/
Senin, 07 November 2022 | 16:10 WIB
Ahmad Syahrul Ramadhan, sopir mobil ambulans pembawa jenazah Brigadir J atau Nofriansyah Yosua Hutabarat ke RS Polri Kramat Jati mengatakan jenazah Brigadir J tak sempat dibawa ke IGD. (tangkapan layar sidang)

Pengakuan saksi sopir ambulans Ahmad Syahrul Ramadhan dalam sidang perkara kasus pembunuhan Brigadir Nofriansyah Yosua Hutabarat atau Brigadir J cukup membuat banyak perhatian publik. 
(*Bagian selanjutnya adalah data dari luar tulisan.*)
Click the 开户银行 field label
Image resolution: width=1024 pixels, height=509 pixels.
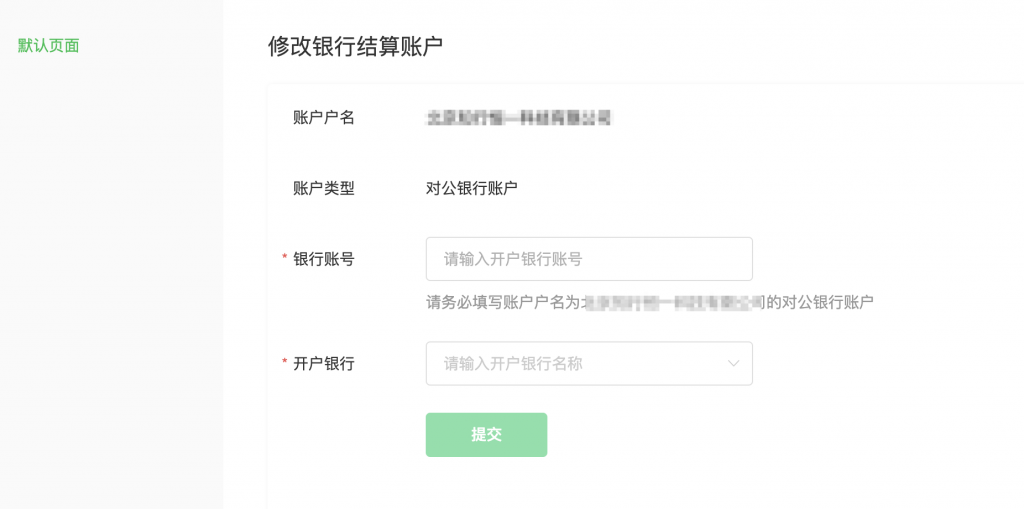pyautogui.click(x=323, y=364)
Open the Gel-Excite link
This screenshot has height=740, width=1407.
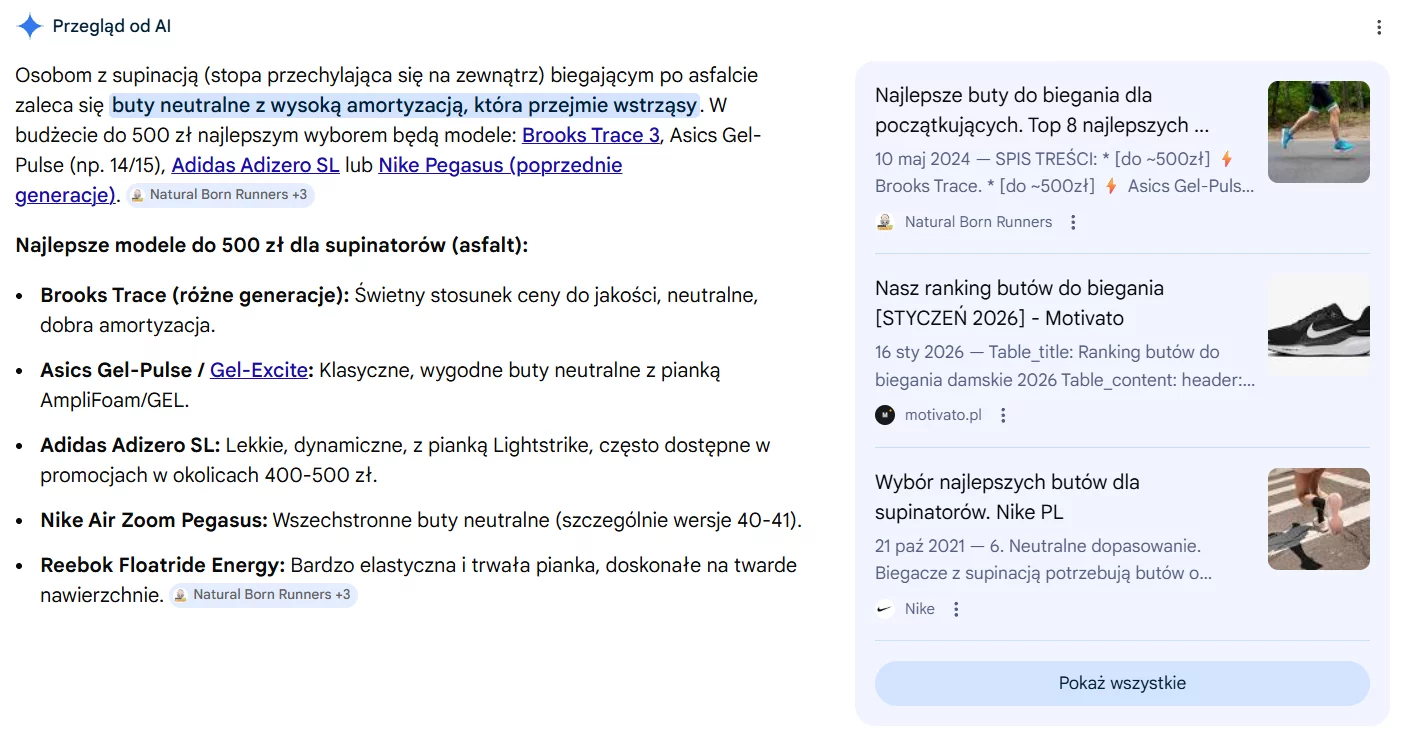257,370
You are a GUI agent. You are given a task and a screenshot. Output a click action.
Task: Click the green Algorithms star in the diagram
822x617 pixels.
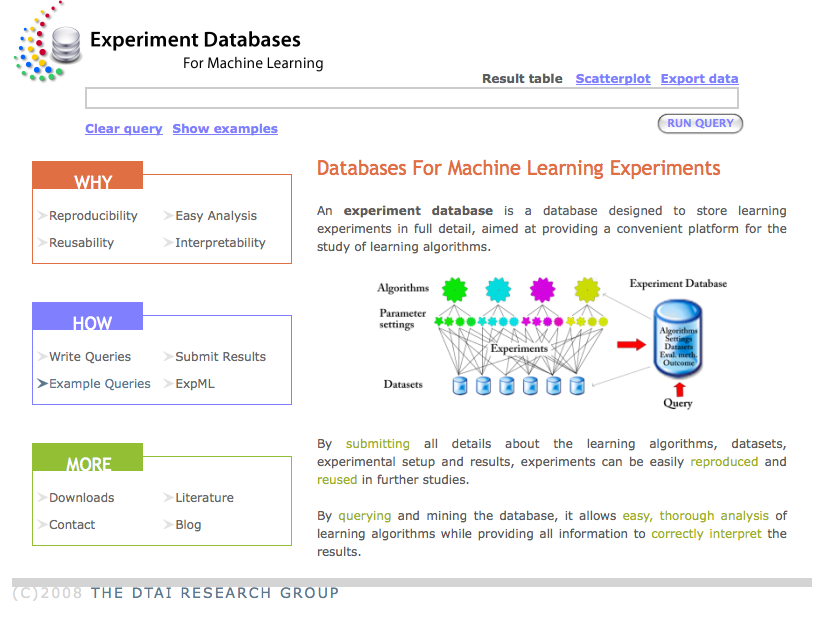tap(455, 290)
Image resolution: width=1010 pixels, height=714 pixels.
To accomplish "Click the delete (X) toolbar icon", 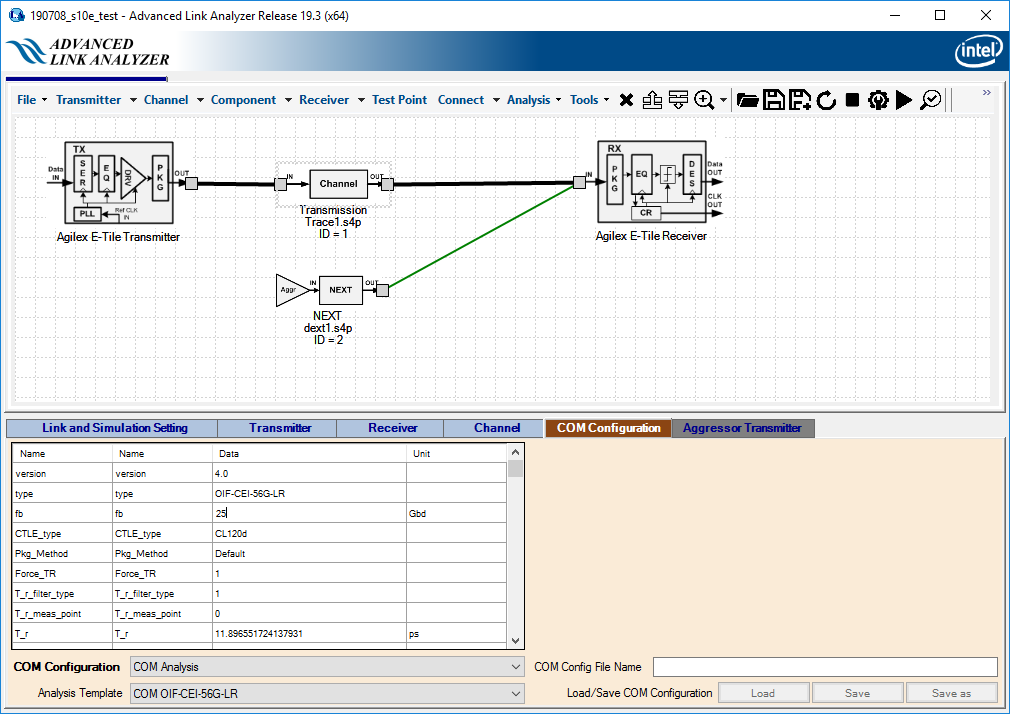I will click(x=626, y=100).
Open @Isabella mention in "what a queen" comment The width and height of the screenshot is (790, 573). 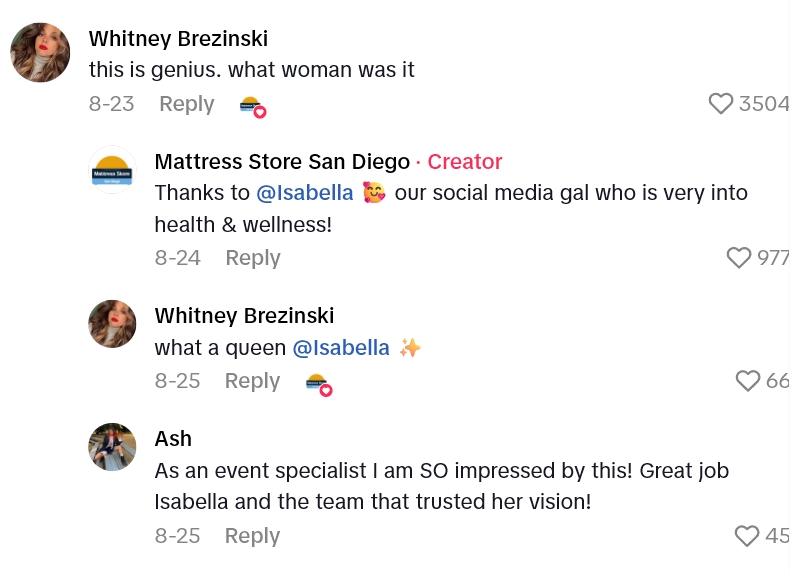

Syahrul menjelaskan betapa tegangnya perasaan dirinya sejak saat dirinya dipanggil ke rumah Duren Tiga setelah menyaksikan suasana dilokasi kejadian penembakan itu. 

Kemudian rasa penasarannya saat mengemudikan mobil ambulans untuk mengantarkan jenazah Brigadir J yang sudah tercabik-cabik butiran peluru ulah pembunuhan yang dilakukan Ferdy Sambo dan para kroni-kroninya, hingga Jenazah Yosua dibawa ke ruang IGD RS Polri, Kramat Jati, Jakarta Timur.

Salam sidang kali ini, Syahrul hadir memberi kesaksian bersama dengan terdakwa Bharada E alias Richard Eliezer, Brigadir Ricky Rizal dan Kaut Maruf, di Pengadilan Negeri Jakarta Selatan, Senin (7/11/2022).

Sosok sopir ambulans itu juga mengungkap beberapa kejanggalan yang muncul saat jenazah Brigadir J dibawa ke rumah sakit.

Saat tiba di RS Polri, Syahrul turut membantu menurunkan jenazah Brigadir Yosua. Kemudian, Syahrul berpamitan kepada seorang anggota polisi di sana.

"Setelah saya drop jenazah ke troli jenazah. Saya parkir mobil. Terus saya bilang saya izin pamit," ujar Syahrul.

Namun, anggota polisi itu melarang Syahrul pulang. Ia diminta menunggu hingga masuk waktu salat Subuh di RS Polri Kramat Jati.

"Sama anggota di RS terus bapak-bapak tersebut katanya sebentar dulu ya mas tunggu dulu. Saya tunggu di masjid di samping tembok sampai jam mau subuh yang mulia," imbuh Syahrul.

Baca Juga: Shin Tae-yong Geber Fisik Timnas Indonesia U-19 di Pantai, Ronaldo Kwateh cs Dibuat Ngos-ngosan

Ketua Majelis Hakim Wahyu Imam Santosa yang mendengar kesaksian Syahrul dibuat bingung. Sebab, Syahrul sendiri tidak mengetahui secara detail alasan kenapa ia diminta menunggu hingga waktu salat Subuh.

"Hah mau Subuh saudara nungguin?" tanya Hakim.

"Iya yang mulia," jawab Syahrul.

"Buset, hanya tunggu jenazah tanpa tahu ada apa-apa," sebut Hakim Wahyu.